In reply to simon manc:
Dhal. Here's a recipe I found in the depths of the ukc archives that I posted years ago:
Put a generous amount of veg oil in a pan (or ghee if you've got it and want to accelerate the furring of your arteries). Add a sprinkling of black mustard seed and fry until they start to pop.
Add about 1/2 an onion finely chopped- worth their weight I reckon- with some chopped chilli and fry for a few mins.
Then add coriander seed, cumin and tumeric in about a 3:2:1 ratio and fry.
At this stage you may add further spices- fenugreek is good, also cinnamon bark, cardamom pods and of course ginger and/or garlic.

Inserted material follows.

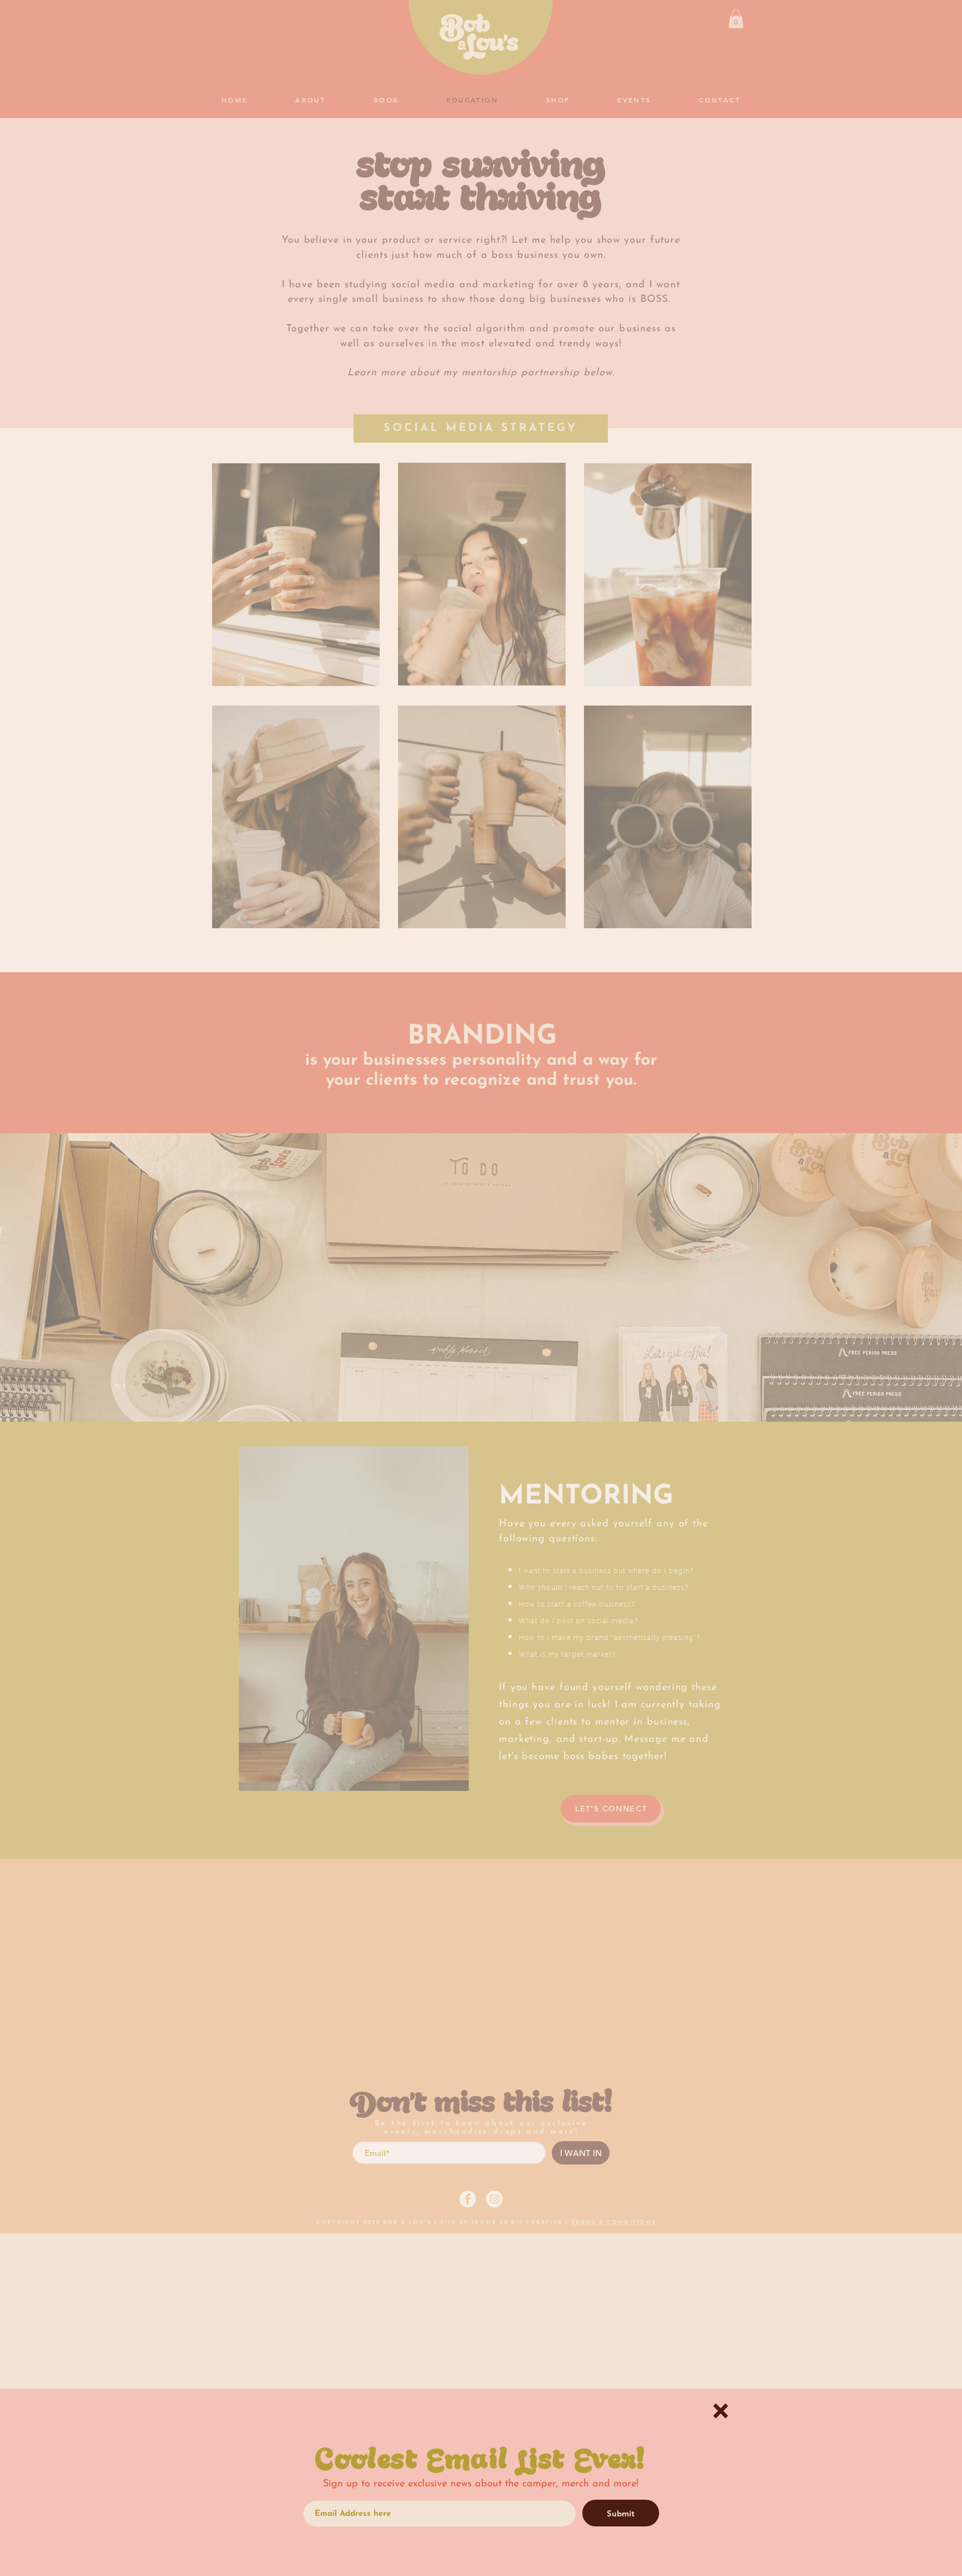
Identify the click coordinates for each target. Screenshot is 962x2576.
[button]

Fry a little longer until the mixture has combined- the spices need a bit of frying to release their flavour- and then add the lentils. Fry a little longer. With red lentils there's no need to soak beforehand. Then add water, bring to the boil and simmer.
What I usually do at this stage is to take it off the heat once it has boiled and let it stand with a lid on, occasionally giving it a bit more heat. In the meantime you can cook the rice or make chapattis if you want. Or guzzle wine.
A really simple dhal might omit much of the above and just consist of adding some roasted spices to the boiled lentils but I think that the more spices the merrier.
Season with salt if required and serve. Yum.
It does take a bit of time for best results but where's the hurry?